- Born: Felicia Adetowun Omolara Banjo 5 December 1926 (age 99) Benin City, Edo State, Nigeria
- Education: Queen's College Yaba College of Technology University of Ibadan Newnham College, Cambridge Simmons College
- Alma mater: University College, Ibadan
- Occupation: Librarian
- Relatives: Victor Banjo, Ademola Banjo

= Adetoun Ogunsheye =

Nigerian librarian (born 1926)

Felicia Adetowun Omolara Ogunsheye (née Banjo; born 5 December 1926) is a Nigerian academic. The first female professor in Nigeria, she served as a professor of library and information science at the University of Ibadan.

== Early life and education ==
Adetowun Ogunsheye was born on 5 December 1926 in Benin City, Edo State. She is the elder sister of Lieutenant Colonel Victor Banjo and Ademola Banjo. She had her secondary education at Queens College, before becoming the only female student to attend Yaba Higher School, now Yaba College of Technology, in 1946. In 1948, she received her diploma, becoming the first woman to graduate from the school. She attended University College Ibadan, then went on to Newnham College, Cambridge University, UK, to study Geography on scholarship, earning BA and MA degrees in 1952 and 1956, respectively; she became the first Nigerian woman there. She earned another master's degree in Library Science from Simmons College, Massachusetts, USA, in 1962.
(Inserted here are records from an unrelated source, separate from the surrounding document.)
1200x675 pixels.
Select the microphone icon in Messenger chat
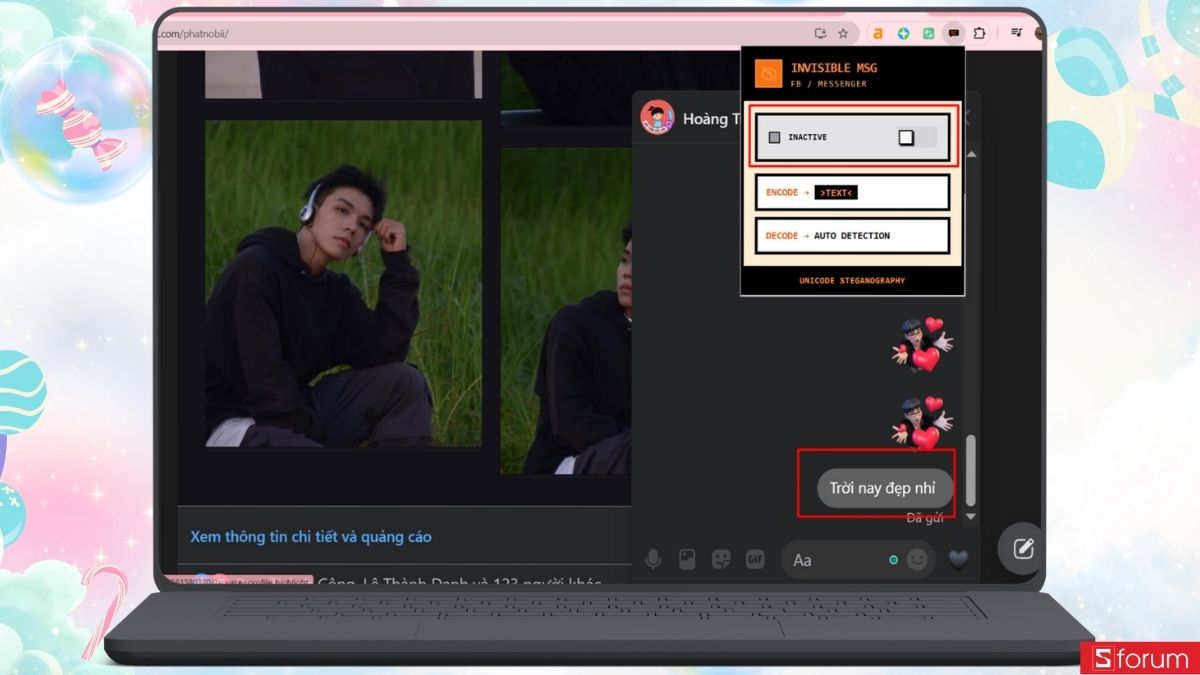point(655,560)
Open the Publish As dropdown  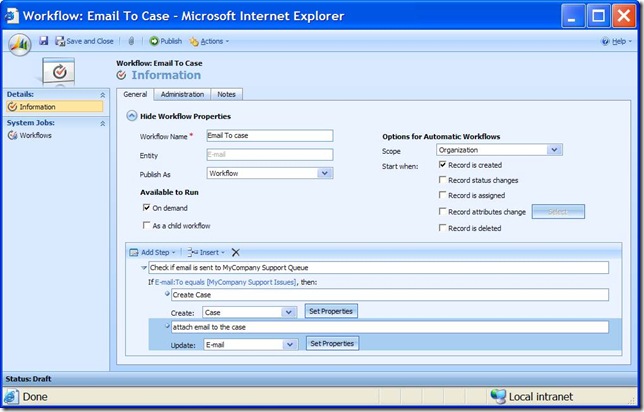coord(324,173)
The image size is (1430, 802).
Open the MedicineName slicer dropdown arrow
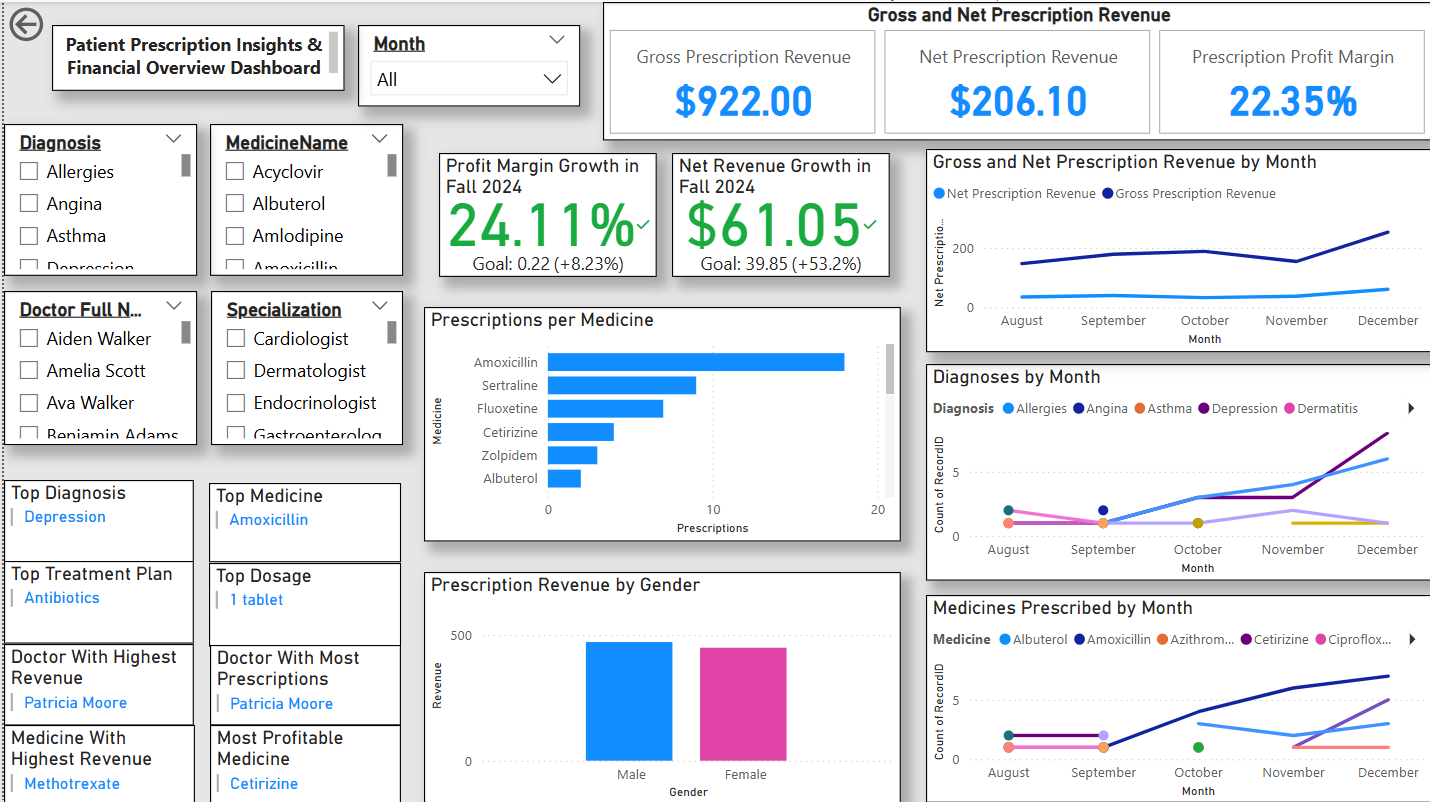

She established the Abadina Media Resource Centre Library of the University of Ibadan. In 1973, she became a professor at the University of Ibadan. Between 1977 and 1979, she was appointed as the dean of faculty of education at the same university. She was the first woman to become a dean in any Nigerian university. She served as a consultant to various organisations including the International Federation of Library Associations and Institutions (lFLA); UNESCO; International Association of School Librarianship (IASL); the International Federation of Documentalists (FID); the British Council and the World Bank.

== Honours ==
She has received the Ford International Fellow, 1961; the Hon. D.L.S. of Simmons College, 1969; the Simmons College International Alumnus Award, 1979; the Fulbright Fellowship for Senior African Scholars, 1980; the Decade of Women Certificate of Merit for Outstanding Achievement, 1985; Fellow, Nigerian Library Association, 1982 and Nigerian Academy of Education, 1985; Hon. Doctor of Letters (D.Litt.) University of Maiduguri, 1990; and the International Education Hall of Fame, Nigeria, 2000. She also holds the chieftaincy title of the Iyalaje of Ile-Oluji, which she first received in 1982.

The University of Ibadan named a female postgraduate hall after her under the administration of Prof. Abel Idowu Olayinka.

==Works==

===Academic publications===
- "The Role and Status of Women in Nigeria", Presence Africaine, Vol. 4 (1960), pp. 33–49.
- A preliminary bibliography of the Yoruba language. Ibadan, 1963.
- "Library education in Nigeria", Library Materials on Africa, Vol. 6, No. 2 (November 1968), pp. 58–60.
- "Problem of Bibliographic Services in Nigeria", Nigerian Libraries, Vol. 5, Issue 2 (1969).
- Nigerian Library resources in science and technology. Ibadan: Institute of Librarianship, University of Ibadan, 1970.
- "Library education at Ibadan University, Nigeria", UNESCO Bulletin for Libraries, Vol. 28, Issue 5 (1974), pp. 259–267.
- "The future of Library Education in Africa", Libri, Vol. 26, Issue 4 (1976), pp. 268–280.
- "Abadina Media Resource Centre (AMRC): A Case Study in Library Service to Primary Schools", UNESCO Journal of Information Science, Librarianship and Archives Administration, Vol. 1, No. 1 (January–March 1979), pp. 29–36.
- (ed.) Nigerian women and development. Ibadan, Nigeria: Ibadan University Press, 1988.
- Bibliographical survey of sources for early Yoruba language and literature studies, 1820–1970. Ibadan: Ibadan University Press, 2001.
- A break in the silence : a historical note on Lt. Colonel Victor Adebukunola Banjo. Ibadan: Spectrum Books Ltd, 2001.

===Children's books===
- My alphabet reading book. Ibadan: Spectrum Books. 1993. ISBN 9782462691
- My first alphabet book: A B C. Ibadan: Spectrum Books. 1996. ISBN 9782462802
- My first number book: 1 2 3. Ibadan: Spectrum Books. 1996. ISBN 9782462799
- Lara and Kariba. Ibadan: Spectrum Books 2003. ISBN 9780293930

==Archives==
Her archives are now open to researchers and the finding aids can be accessed online.